Directive. Output the records between the line containing "Screen dimensions: 1568x586" and the line containing "Looking at the screenshot, I should [x=1449, y=75].", inclusive, as a two-column CSV with the header instruction,click. Each record gets one row, with its text in the instruction column and its answer in the click column, each in one quoted field with line breaks replaced by spaces.
------------------------
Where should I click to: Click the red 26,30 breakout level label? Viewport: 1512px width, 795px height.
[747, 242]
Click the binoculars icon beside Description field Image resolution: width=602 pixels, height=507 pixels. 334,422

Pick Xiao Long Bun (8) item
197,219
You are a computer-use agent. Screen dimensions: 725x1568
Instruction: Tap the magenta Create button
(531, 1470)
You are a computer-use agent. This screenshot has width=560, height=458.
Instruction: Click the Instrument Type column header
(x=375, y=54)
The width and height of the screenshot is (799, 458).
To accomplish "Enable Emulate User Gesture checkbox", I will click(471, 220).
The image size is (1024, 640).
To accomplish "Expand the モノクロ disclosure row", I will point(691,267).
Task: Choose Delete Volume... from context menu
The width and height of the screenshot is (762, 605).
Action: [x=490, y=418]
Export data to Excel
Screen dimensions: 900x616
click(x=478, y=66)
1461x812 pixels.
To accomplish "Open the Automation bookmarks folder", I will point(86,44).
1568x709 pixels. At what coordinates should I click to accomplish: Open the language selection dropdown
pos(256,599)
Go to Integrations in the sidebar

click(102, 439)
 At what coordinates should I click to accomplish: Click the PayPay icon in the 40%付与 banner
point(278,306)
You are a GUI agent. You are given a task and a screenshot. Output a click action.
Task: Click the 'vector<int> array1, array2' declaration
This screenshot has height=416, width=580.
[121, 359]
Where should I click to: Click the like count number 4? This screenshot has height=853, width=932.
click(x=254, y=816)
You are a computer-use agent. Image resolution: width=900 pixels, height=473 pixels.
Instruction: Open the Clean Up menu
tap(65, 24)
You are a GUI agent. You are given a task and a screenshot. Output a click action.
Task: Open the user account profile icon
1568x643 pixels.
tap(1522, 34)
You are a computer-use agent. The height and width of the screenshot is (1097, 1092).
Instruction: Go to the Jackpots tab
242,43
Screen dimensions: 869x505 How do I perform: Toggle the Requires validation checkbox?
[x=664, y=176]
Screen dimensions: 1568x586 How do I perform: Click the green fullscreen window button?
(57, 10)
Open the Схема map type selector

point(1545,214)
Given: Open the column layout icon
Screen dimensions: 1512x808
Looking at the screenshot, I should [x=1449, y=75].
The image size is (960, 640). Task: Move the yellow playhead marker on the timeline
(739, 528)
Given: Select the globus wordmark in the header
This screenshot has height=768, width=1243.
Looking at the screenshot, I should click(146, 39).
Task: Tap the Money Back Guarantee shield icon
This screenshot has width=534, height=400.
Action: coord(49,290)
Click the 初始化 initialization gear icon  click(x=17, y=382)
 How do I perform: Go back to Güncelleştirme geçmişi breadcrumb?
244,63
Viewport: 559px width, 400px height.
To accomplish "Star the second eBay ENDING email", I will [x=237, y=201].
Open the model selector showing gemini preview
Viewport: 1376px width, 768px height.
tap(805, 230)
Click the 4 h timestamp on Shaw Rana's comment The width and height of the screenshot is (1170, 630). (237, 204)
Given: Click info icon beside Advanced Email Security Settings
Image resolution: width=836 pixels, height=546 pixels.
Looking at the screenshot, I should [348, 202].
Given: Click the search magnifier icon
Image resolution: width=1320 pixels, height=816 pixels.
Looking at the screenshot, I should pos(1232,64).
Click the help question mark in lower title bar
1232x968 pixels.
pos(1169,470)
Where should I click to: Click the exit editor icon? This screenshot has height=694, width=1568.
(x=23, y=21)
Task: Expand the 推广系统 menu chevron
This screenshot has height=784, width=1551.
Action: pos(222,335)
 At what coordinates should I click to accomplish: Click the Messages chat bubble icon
------------------------
Exercise response.
instruction,click
"Screen dimensions: 1568x586 How do I perform: Click the green fullscreen window button?","(57, 10)"
"Open the Схема map type selector","point(1545,214)"
"Given: Open the column layout icon Screen dimensions: 1512x808","Looking at the screenshot, I should [x=1449, y=75]."